158

I am trying to find out the size/shape of a DataFrame in PySpark. I do not see a single function that can do this.

In Python, I can do this:

data.shape()

Is there a similar function in PySpark? This is my current solution, but I am looking for an element one

row_number = data.count()
column_number = len(data.dtypes)

The computation of the number of columns is not ideal...

ItsMe
  • 395
  • 2
  • 13
Xi Liang
  • 1,649
  • 3
  • 10
  • 5

5 Answers5

253

You can get its shape with:

print((df.count(), len(df.columns)))
yatu
  • 86,083
  • 12
  • 84
  • 139
George Fisher
  • 3,046
  • 2
  • 16
  • 15
80

Use df.count() to get the number of rows.

Tshilidzi Mudau
  • 7,373
  • 6
  • 36
  • 49
VMEscoli
  • 1,192
  • 1
  • 10
  • 20
55

Add this to the your code:

import pyspark
def spark_shape(self):
    return (self.count(), len(self.columns))
pyspark.sql.dataframe.DataFrame.shape = spark_shape

Then you can do

>>> df.shape()
(10000, 10)

But just remind you that .count() can be very slow for very large table that has not been persisted.

Louis Yang
  • 3,511
  • 1
  • 25
  • 24
  • 5
    I really think it's a bad idea to change the DataFrame API, without a valid reason to do so. just call `spark_shape(my_df)`... Moreover, possibly name the function something clearer like `compute_dataframe_shape`... – Davide Aug 10 '22 at 13:50
  • This tip is for data scientists or data analysts who have to constantly type those command every day multiple times when they do analysis on data.

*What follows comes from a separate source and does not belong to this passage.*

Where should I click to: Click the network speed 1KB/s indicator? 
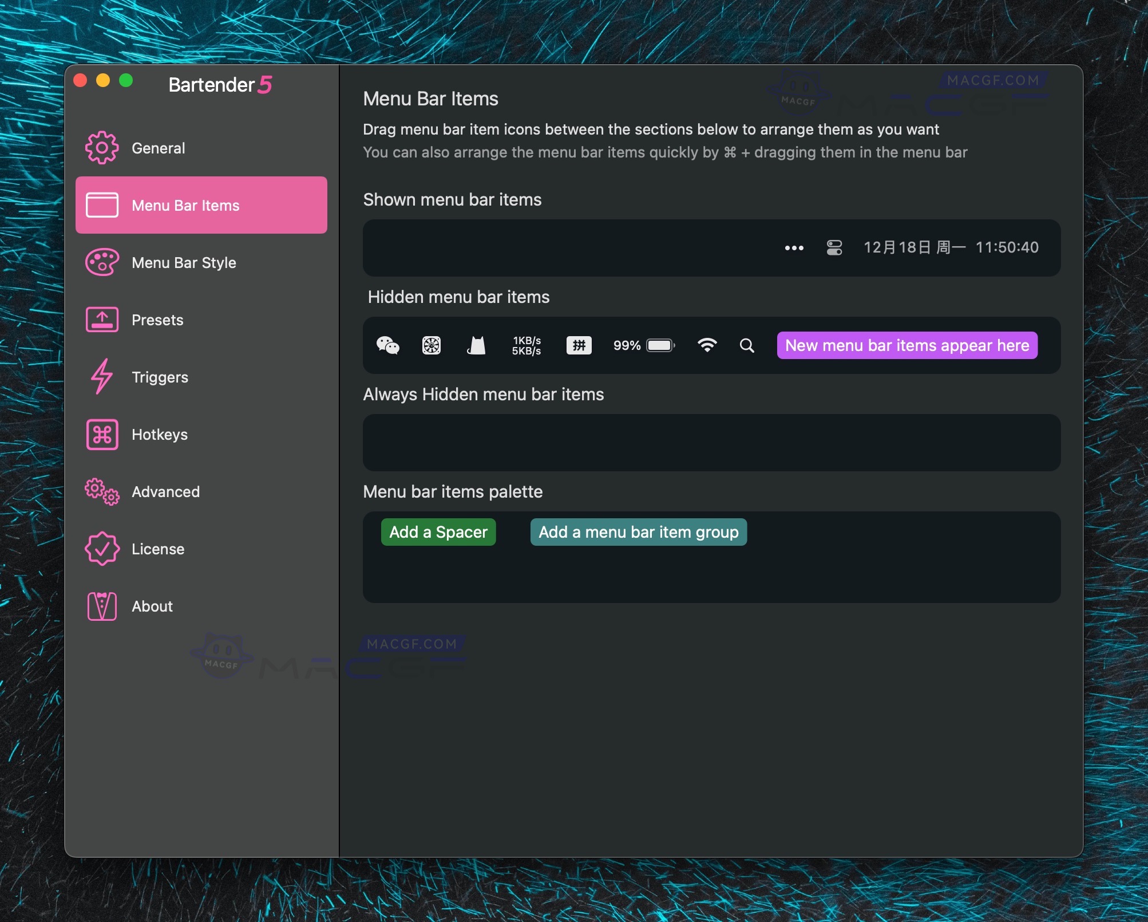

It is not for better engineering perspective or production code. – Louis Yang Sep 05 '22 at 09:07
12
print((df.count(), len(df.columns)))

is easier for smaller datasets.

However if the dataset is huge, an alternative approach would be to use pandas and arrows to convert the dataframe to pandas df and call shape

spark.conf.set("spark.sql.execution.arrow.enabled", "true")
spark.conf.set("spark.sql.crossJoin.enabled", "true")
print(df.toPandas().shape)
Venzu251720
  • 177
  • 1
  • 2
  • 17
    Isn't .toPandas an action? Meaning: isn't this going to collect the data to your master, and then call shape on it? If so, it would be inadvisable to do that, unless you're sure it's going to fit in master's memory. – ponadto Apr 06 '20 at 16:57
  • 8
    If the dataset is huge, collecting to Pandas is exactly what you do NOT want to do. Btw: Why do you enable cross join for this? And does the arrow configuration help collecting to pandas? – Melkor.cz Aug 27 '20 at 11:49
4

I think there is not similar function like data.shape in Spark. But I will use len(data.columns) rather than len(data.dtypes)

YungChun
  • 105
  • 5